> **AIM OF THE TASK**: Please restate the entire listing verbatim.

--*--

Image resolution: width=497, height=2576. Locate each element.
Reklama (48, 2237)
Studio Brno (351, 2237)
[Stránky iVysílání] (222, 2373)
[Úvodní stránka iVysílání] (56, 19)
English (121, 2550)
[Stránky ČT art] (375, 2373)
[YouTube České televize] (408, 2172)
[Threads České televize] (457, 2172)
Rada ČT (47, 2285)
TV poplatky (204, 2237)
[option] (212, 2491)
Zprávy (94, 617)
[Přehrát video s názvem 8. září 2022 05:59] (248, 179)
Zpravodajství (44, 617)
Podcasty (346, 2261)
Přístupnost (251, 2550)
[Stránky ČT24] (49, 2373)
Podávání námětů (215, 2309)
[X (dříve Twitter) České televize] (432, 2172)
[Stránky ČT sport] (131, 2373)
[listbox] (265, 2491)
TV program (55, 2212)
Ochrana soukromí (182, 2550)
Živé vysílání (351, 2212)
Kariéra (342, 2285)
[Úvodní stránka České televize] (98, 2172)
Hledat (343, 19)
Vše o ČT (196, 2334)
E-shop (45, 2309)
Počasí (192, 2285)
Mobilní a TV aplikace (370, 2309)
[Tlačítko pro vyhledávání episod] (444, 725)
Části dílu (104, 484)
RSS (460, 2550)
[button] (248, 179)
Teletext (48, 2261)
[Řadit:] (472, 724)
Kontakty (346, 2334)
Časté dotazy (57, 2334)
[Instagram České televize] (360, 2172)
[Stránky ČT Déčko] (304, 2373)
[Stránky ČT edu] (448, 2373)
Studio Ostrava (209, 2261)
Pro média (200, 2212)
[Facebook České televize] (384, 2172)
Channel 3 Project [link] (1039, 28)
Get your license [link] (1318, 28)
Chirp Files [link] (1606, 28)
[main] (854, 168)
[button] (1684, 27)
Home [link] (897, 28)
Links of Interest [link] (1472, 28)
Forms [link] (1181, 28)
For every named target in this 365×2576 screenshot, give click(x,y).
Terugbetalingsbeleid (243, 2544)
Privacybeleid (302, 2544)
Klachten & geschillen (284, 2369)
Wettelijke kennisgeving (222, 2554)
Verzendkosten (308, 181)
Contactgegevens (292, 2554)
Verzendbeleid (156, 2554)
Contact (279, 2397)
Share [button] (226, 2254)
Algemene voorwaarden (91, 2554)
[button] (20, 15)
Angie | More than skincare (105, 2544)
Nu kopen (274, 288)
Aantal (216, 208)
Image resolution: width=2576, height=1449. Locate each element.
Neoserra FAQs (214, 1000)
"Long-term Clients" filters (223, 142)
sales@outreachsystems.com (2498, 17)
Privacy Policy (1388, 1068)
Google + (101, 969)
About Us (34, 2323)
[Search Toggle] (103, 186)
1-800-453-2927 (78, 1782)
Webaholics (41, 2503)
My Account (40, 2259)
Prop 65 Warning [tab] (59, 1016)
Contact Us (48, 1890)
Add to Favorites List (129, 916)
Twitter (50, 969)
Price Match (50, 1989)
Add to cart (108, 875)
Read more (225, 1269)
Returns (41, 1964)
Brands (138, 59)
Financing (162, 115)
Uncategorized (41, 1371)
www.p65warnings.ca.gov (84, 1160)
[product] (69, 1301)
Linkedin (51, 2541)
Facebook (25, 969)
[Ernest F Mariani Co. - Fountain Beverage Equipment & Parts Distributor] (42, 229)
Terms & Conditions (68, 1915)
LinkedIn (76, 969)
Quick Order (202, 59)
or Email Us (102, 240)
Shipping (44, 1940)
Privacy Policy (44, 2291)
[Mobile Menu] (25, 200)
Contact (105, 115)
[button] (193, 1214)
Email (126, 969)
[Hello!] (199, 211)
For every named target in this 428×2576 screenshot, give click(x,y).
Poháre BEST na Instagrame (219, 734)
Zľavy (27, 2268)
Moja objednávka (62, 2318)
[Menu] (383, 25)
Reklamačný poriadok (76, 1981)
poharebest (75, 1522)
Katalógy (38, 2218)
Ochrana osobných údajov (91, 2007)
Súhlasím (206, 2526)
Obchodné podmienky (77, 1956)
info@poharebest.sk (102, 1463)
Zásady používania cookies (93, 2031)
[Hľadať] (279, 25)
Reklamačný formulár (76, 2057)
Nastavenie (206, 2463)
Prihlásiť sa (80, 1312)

--*--

> **RESPONSE TO THE TASK**:
Image resolution: width=497, height=2576. Locate each element.
Reklama (48, 2237)
Studio Brno (351, 2237)
[Stránky iVysílání] (222, 2373)
[Úvodní stránka iVysílání] (56, 19)
English (121, 2550)
[Stránky ČT art] (375, 2373)
[YouTube České televize] (408, 2172)
[Threads České televize] (457, 2172)
Rada ČT (47, 2285)
TV poplatky (204, 2237)
[option] (212, 2491)
Zprávy (94, 617)
[Přehrát video s názvem 8. září 2022 05:59] (248, 179)
Zpravodajství (44, 617)
Podcasty (346, 2261)
Přístupnost (251, 2550)
[Stránky ČT24] (49, 2373)
Podávání námětů (215, 2309)
[X (dříve Twitter) České televize] (432, 2172)
[Stránky ČT sport] (131, 2373)
[listbox] (265, 2491)
TV program (55, 2212)
Ochrana soukromí (182, 2550)
Živé vysílání (351, 2212)
Kariéra (342, 2285)
[Úvodní stránka České televize] (98, 2172)
Hledat (343, 19)
Vše o ČT (196, 2334)
E-shop (45, 2309)
Počasí (192, 2285)
Mobilní a TV aplikace (370, 2309)
[Tlačítko pro vyhledávání episod] (444, 725)
Části dílu (104, 484)
RSS (460, 2550)
[button] (248, 179)
Teletext (48, 2261)
[Řadit:] (472, 724)
Kontakty (346, 2334)
Časté dotazy (57, 2334)
[Instagram České televize] (360, 2172)
[Stránky ČT Déčko] (304, 2373)
[Stránky ČT edu] (448, 2373)
Studio Ostrava (209, 2261)
Pro média (200, 2212)
[Facebook České televize] (384, 2172)
Channel 3 Project [link] (1039, 28)
Get your license [link] (1318, 28)
Chirp Files [link] (1606, 28)
[main] (854, 168)
[button] (1684, 27)
Home [link] (897, 28)
Links of Interest [link] (1472, 28)
Forms [link] (1181, 28)
For every named target in this 365×2576 screenshot, give click(x,y).
Terugbetalingsbeleid (243, 2544)
Privacybeleid (302, 2544)
Klachten & geschillen (284, 2369)
Wettelijke kennisgeving (222, 2554)
Verzendkosten (308, 181)
Contactgegevens (292, 2554)
Verzendbeleid (156, 2554)
Contact (279, 2397)
Share [button] (226, 2254)
Algemene voorwaarden (91, 2554)
[button] (20, 15)
Angie | More than skincare (105, 2544)
Nu kopen (274, 288)
Aantal (216, 208)
Image resolution: width=2576, height=1449. Locate each element.
Neoserra FAQs (214, 1000)
"Long-term Clients" filters (223, 142)
sales@outreachsystems.com (2498, 17)
Privacy Policy (1388, 1068)
Google + (101, 969)
About Us (34, 2323)
[Search Toggle] (103, 186)
1-800-453-2927 (78, 1782)
Webaholics (41, 2503)
My Account (40, 2259)
Prop 65 Warning [tab] (59, 1016)
Contact Us (48, 1890)
Add to Favorites List (129, 916)
Twitter (50, 969)
Price Match (50, 1989)
Add to cart (108, 875)
Read more (225, 1269)
Returns (41, 1964)
Brands (138, 59)
Financing (162, 115)
Uncategorized (41, 1371)
www.p65warnings.ca.gov (84, 1160)
[product] (69, 1301)
Linkedin (51, 2541)
Facebook (25, 969)
[Ernest F Mariani Co. - Fountain Beverage Equipment & Parts Distributor] (42, 229)
Terms & Conditions (68, 1915)
LinkedIn (76, 969)
Quick Order (202, 59)
or Email Us (102, 240)
Shipping (44, 1940)
Privacy Policy (44, 2291)
[Mobile Menu] (25, 200)
Contact (105, 115)
[button] (193, 1214)
Email (126, 969)
[Hello!] (199, 211)
For every named target in this 428×2576 screenshot, give click(x,y).
Poháre BEST na Instagrame (219, 734)
Zľavy (27, 2268)
Moja objednávka (62, 2318)
[Menu] (383, 25)
Reklamačný poriadok (76, 1981)
poharebest (75, 1522)
Katalógy (38, 2218)
Ochrana osobných údajov (91, 2007)
Súhlasím (206, 2526)
Obchodné podmienky (77, 1956)
info@poharebest.sk (102, 1463)
Zásady používania cookies (93, 2031)
[Hľadať] (279, 25)
Reklamačný formulár (76, 2057)
Nastavenie (206, 2463)
Prihlásiť sa (80, 1312)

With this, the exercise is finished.